Le test ELISA a conduit à la détection de 49 réactions positives au PVY et 21 au PLRV, soit des taux d’infection aux deux virus de 22,4 % et 9,6 %, respectivement, sur le total des échantillons testés pendant la période considérée. À Sikasso, le test ELISA a révélé 18,6 % de taux d’infection au PVY et 8,1 % pour le PLRV sur les 393 échantillons testés. Parmi les 612 échantillons testés à Kati, on note 28,4 % de taux d’infection aux virus PVY et PLRV. Des taux plus élevés d’infection aux deux virus ont été enregistrés à travers le monde. Ainsi, jusqu’à 43,8 % de la prévalence du PVY et du PLRV ont été constatés sur des échantillons foliaires et de tubercules de pomme de terre dans l’ouest du Cameroun (Njukeng et al. 2007). Une forte présence du PVY a été également rapportée chez la pomme de terre au Kenya (Ngugi 1983) et en Éthiopie (Yusuf 1988). En Belgique, le suivi de l’évolution des infections virales dans les parcelles de pomme de terre a permis de noter des fréquences élevées des virus PVY et PLRV, soit jusqu’à 79 % et 34 %, respectivement (Rolot 2005).

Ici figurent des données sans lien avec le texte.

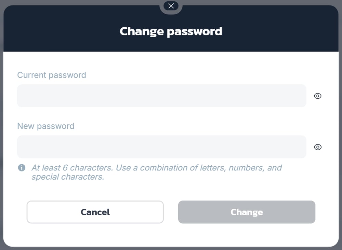Reveal the new password with eye icon
342x250 pixels.
tap(318, 147)
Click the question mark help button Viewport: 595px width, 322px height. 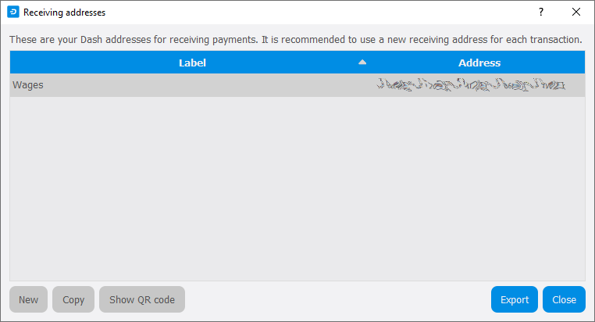coord(540,13)
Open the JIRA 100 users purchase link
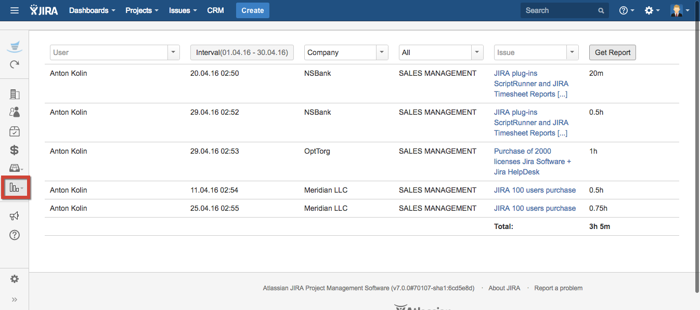 pyautogui.click(x=535, y=190)
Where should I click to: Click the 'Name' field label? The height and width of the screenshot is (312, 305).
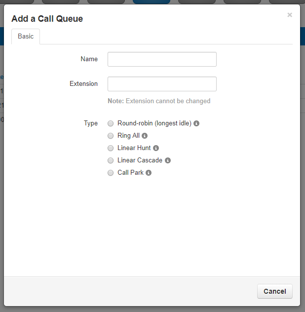pos(89,59)
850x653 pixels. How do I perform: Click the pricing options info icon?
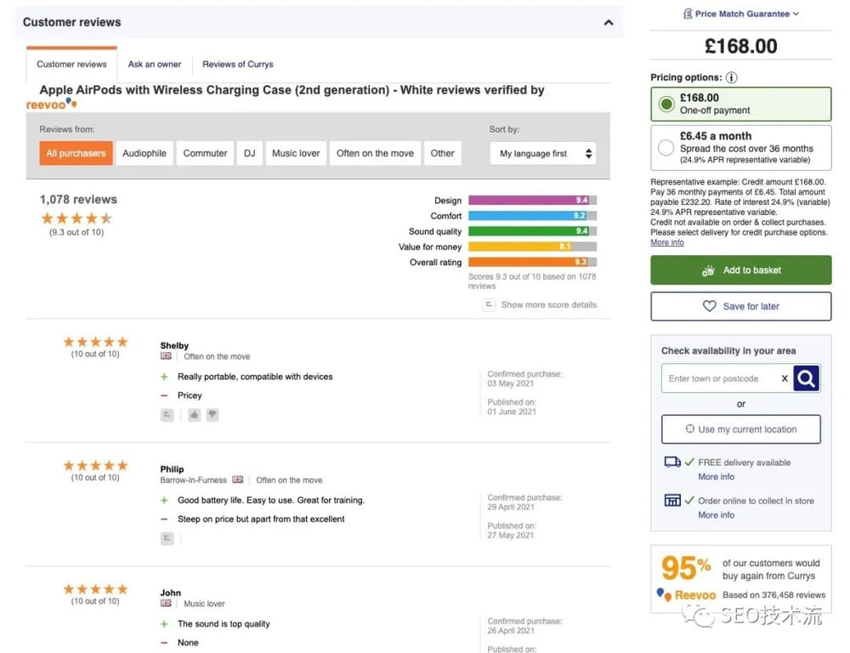tap(732, 77)
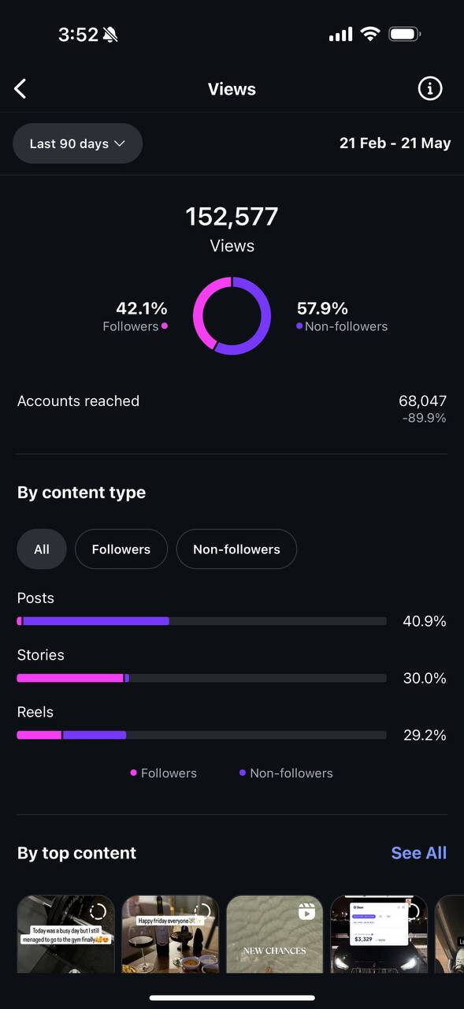Select the Non-followers filter chip
The height and width of the screenshot is (1009, 464).
[236, 549]
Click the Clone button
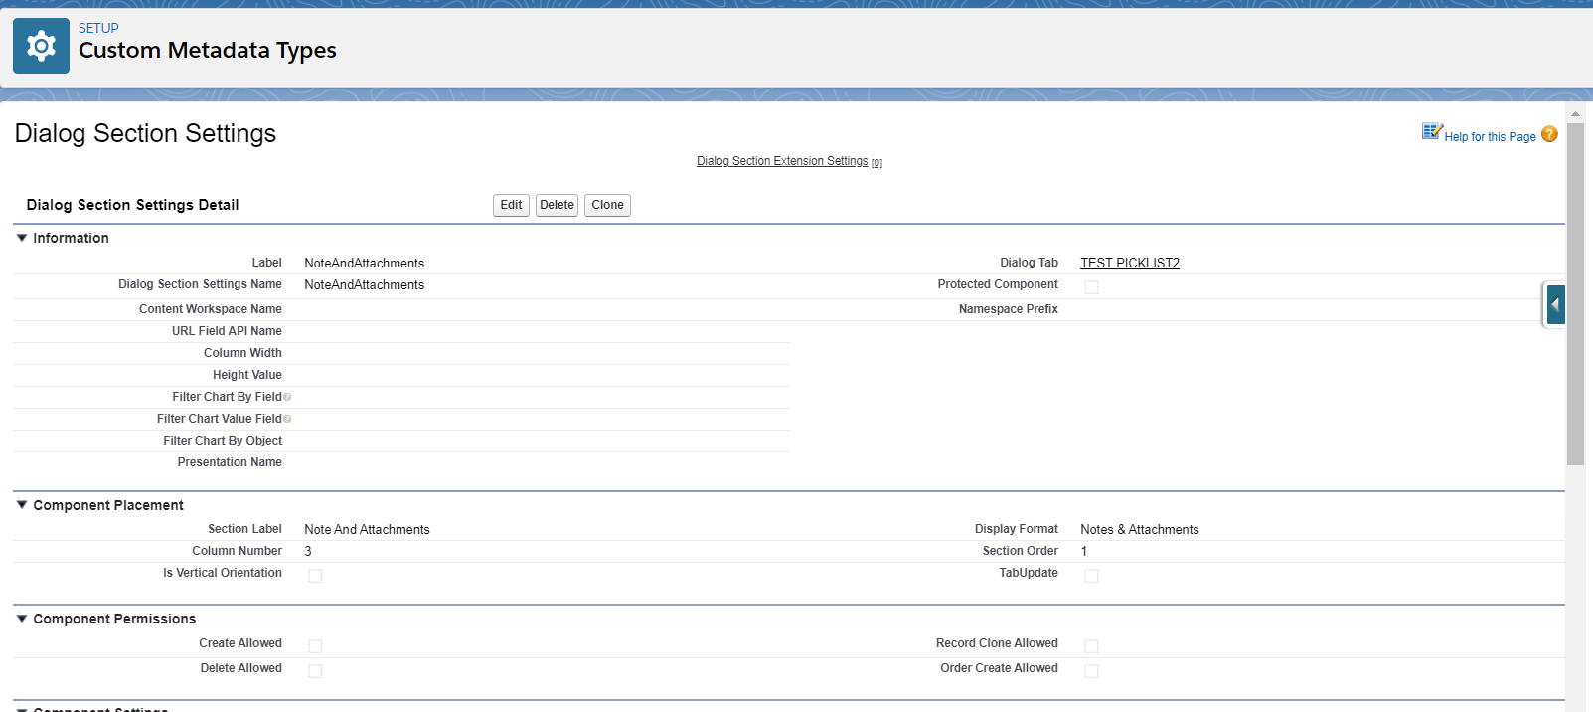This screenshot has height=712, width=1593. click(x=607, y=205)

À notre connaissance, il s’agit du premier travail réalisé sur la diversité et l’abondance des pucerons ainsi que sur la surveillance des virus associés en culture de pomme de terre dans les deux régions étudiées au Mali. Cependant, d’autres études sur l’incidence et la distribution des virus de la pomme de terre ont rapporté des infections de PVY (15,9 %) seul ou en infection mixte sur des Solanacées dans le nord du Bénin (Afouda et al. 2013) ou de PVY et PLRV dans le plateau de l’état du Nigeria avec plus de 30 % de taux d’incidence de la maladie (Miha et al. 1993). Le puceron vert du pêcher (M. persicae) demeure le vecteur le plus efficace de la majorité des virus transmis de façon non persistante, comme le PVY (Van Harten 1983; Verbeek 2010). Les processus de transmission persistante et non persistante sont à la base de la différence de spécificité de la relation virus-vecteur. En effet, durant la piqûre d’essai dans une plante infectée de virus, les virus non persistants viennent se fixer aux récepteurs spécifiques présents dans les pièces buccales du vecteur et seront relâchés par le biais des sécrétions salivaires lors d’un test ultérieur dans une autre plante que l’insecte désirera sonder (Gray 1996; Hogenhout et al. 2008). Les pucerons ailés en phase de dissémination ou de colonisation de nouvelles plantes sont particulièrement efficaces pour propager ce type de virus (Gray et Banerjee 1999). Contrairement au PVY, le PLRV est transmis selon le mode persistant et reste confiné dans les cellules du phloème. Une fois acquises par les pucerons, les particules virales passent par la lumière intestinale dans l’hémocèle et se diffusent dans l’hémolymphe ou elles peuvent rejoindre le canal salivaire avant d’être inoculées à une nouvelle plante (Marchoux et al. 2008). Cette transmission persistante se déroule quand le puceron se nourrit réellement sur la plante.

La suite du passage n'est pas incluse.